O endocrinologista e metabologista Nemer Finotelo discute as consequências que os picos de glicose podem ter sobre a saúde do pâncreas e do organismo como um todo. O pâncreas desempenha um papel fundamental na regulação dos níveis de glicose no sangue, produzindo insulina, um hormônio crucial para o metabolismo dos carboidratos. Quando ocorrem picos de glicose, que podem ser causados por uma alimentação inadequada, como o consumo excessivo de açúcares e carboidratos simples, o pâncreas precisa trabalhar mais intensamente para liberar insulina.
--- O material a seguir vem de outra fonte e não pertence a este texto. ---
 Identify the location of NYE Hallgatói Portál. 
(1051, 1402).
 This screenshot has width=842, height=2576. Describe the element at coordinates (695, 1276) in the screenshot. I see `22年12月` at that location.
Com o tempo, essa sobrecarga pode levar a uma série de problemas, incluindo resistência à insulina, uma condição em que as células do corpo se tornam menos responsivas à insulina. Esse fenômeno pode resultar em níveis elevados de glicose no sangue, o que, por sua vez, aumenta o risco de desenvolver diabetes tipo 2. A resistência à insulina é uma condição comum em pessoas com obesidade, sedentarismo e uma dieta rica em açúcares.
Além da resistência à insulina, o pâncreas também pode sofrer um desgaste devido à produção excessiva de insulina. Essa sobrecarga pode levar à função pancreática prejudicada, onde as células beta do pâncreas, responsáveis pela produção de insulina, se esgotam. Isso pode resultar em um quadro de diabetes mellitus, que é caracterizado por hiperglicemia crônica e pode levar a complicações sérias, como doenças cardiovasculares, problemas renais, neuropatias e complicações oculares.
Finotelo ressalta a importância de manter níveis adequados de glicose para preservar a saúde do pâncreas. Ele recomenda uma dieta equilibrada, rica em fibras, proteínas e gorduras saudáveis, que ajuda a controlar os níveis de glicose no sangue. Alimentos integrais, frutas, vegetais e grãos são preferíveis, pois liberam glicose de forma mais lenta na corrente sanguínea, evitando picos abruptos.
A prática regular de atividades físicas também é fundamental para a manutenção do equilíbrio glicêmico. O exercício físico melhora a sensibilidade à insulina e ajuda o corpo a usar a glicose de forma mais eficiente. Além disso, a atividade física pode auxiliar na perda de peso, um fator importante para prevenir a resistência à insulina.
Finotelo enfatiza ainda a importância do monitoramento da saúde metabólica, especialmente para pessoas com histórico familiar de diabetes ou que apresentem outros fatores de risco, como sobrepeso ou sedentarismo. Consultas regulares com profissionais de saúde para avaliação de glicose e outros marcadores metabólicos podem ajudar na identificação precoce de problemas e na adoção de medidas preventivas.
Por fim, o médico alerta que a educação sobre alimentação saudável e hábitos de vida é crucial para que as pessoas compreendam a relação entre dieta, atividade física e saúde do pâncreas. O conhecimento é uma ferramenta poderosa para prevenir doenças crônicas e promover uma vida mais saudável e equilibrada. A conscientização sobre a importância de manter a glicose em níveis adequados pode ajudar a evitar complicações sérias e a garantir uma melhor qualidade de vida.